+++ Input

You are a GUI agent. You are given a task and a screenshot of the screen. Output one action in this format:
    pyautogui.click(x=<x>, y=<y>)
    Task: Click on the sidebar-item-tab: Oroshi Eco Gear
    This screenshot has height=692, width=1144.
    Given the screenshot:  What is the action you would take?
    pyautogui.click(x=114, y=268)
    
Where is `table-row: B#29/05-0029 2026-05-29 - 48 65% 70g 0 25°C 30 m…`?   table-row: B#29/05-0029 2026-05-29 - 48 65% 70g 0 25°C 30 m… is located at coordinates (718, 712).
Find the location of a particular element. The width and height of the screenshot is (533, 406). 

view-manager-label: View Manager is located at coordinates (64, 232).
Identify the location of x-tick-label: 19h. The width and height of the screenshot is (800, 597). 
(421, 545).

++++++
+++ Input

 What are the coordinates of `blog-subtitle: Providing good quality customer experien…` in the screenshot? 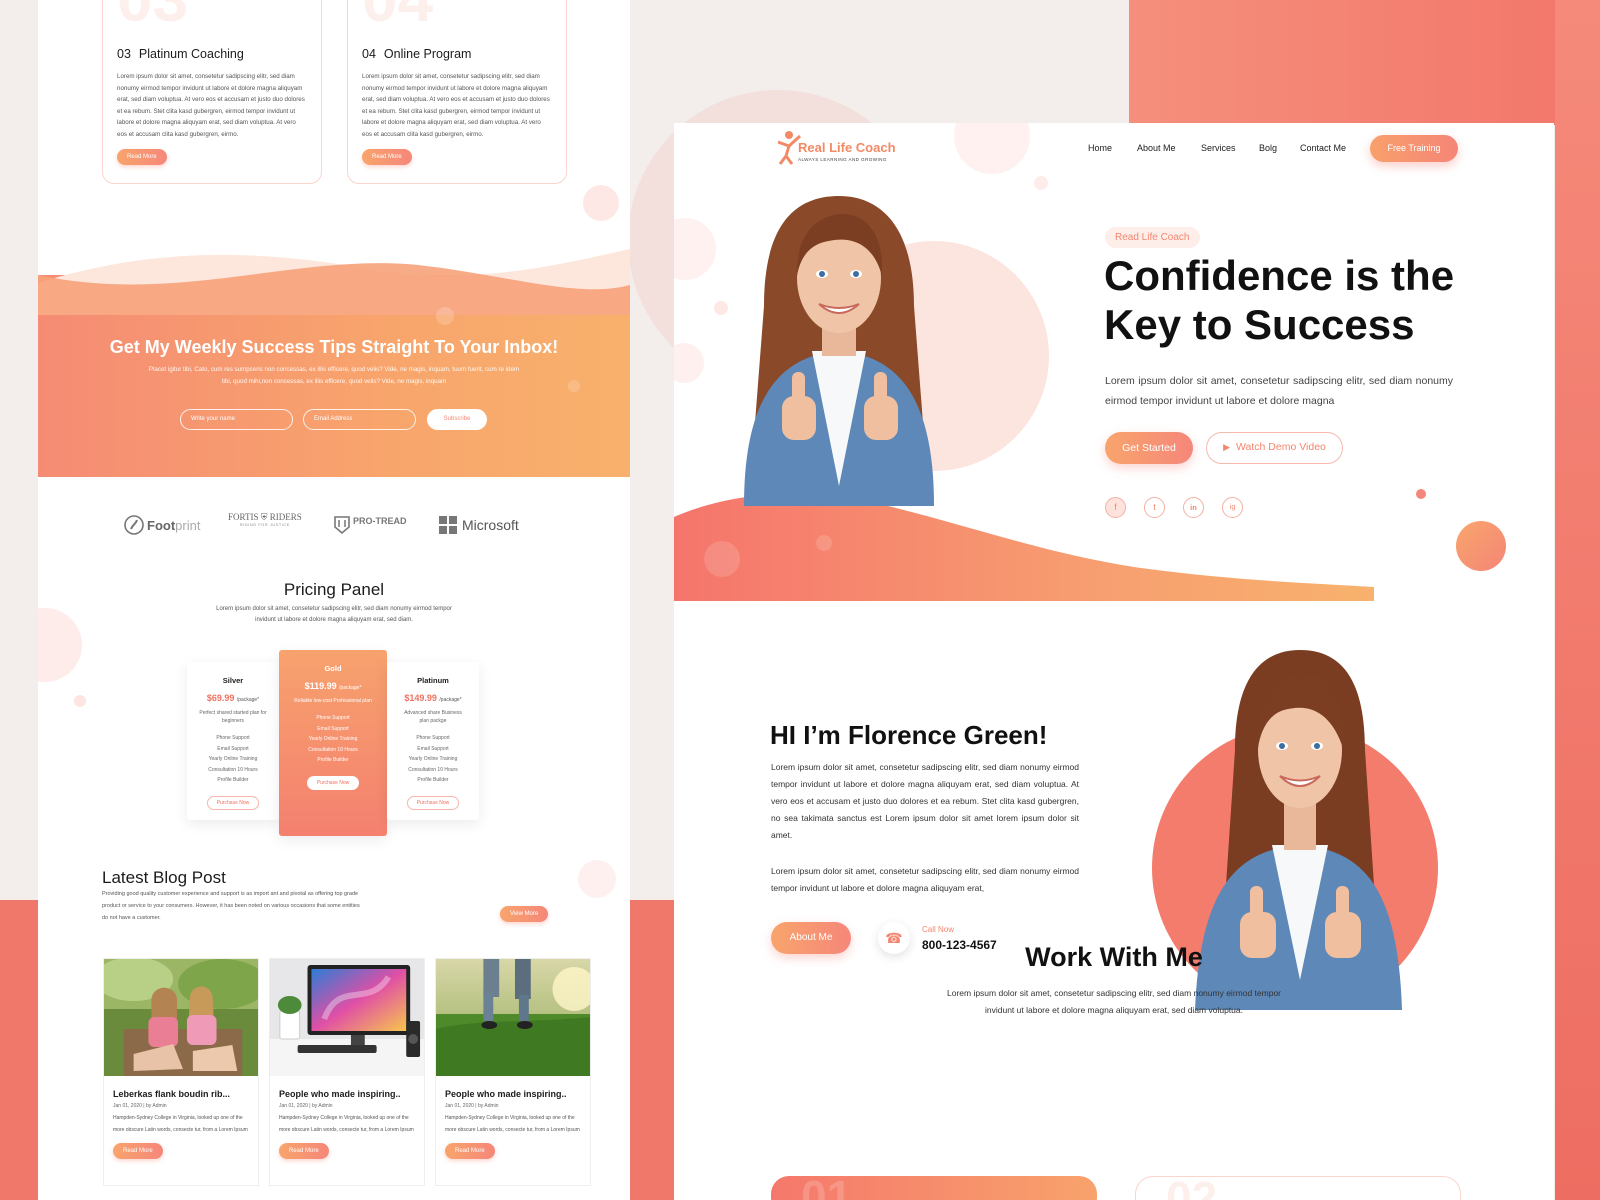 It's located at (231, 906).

++++++

(What to produce) Copy out the lines from the one containing "Identify the location" up to and including the one containing "(421, 545).", word for word.

(Answer space)
Identify the location of x-tick-label: 19h. The width and height of the screenshot is (800, 597). 
(421, 545).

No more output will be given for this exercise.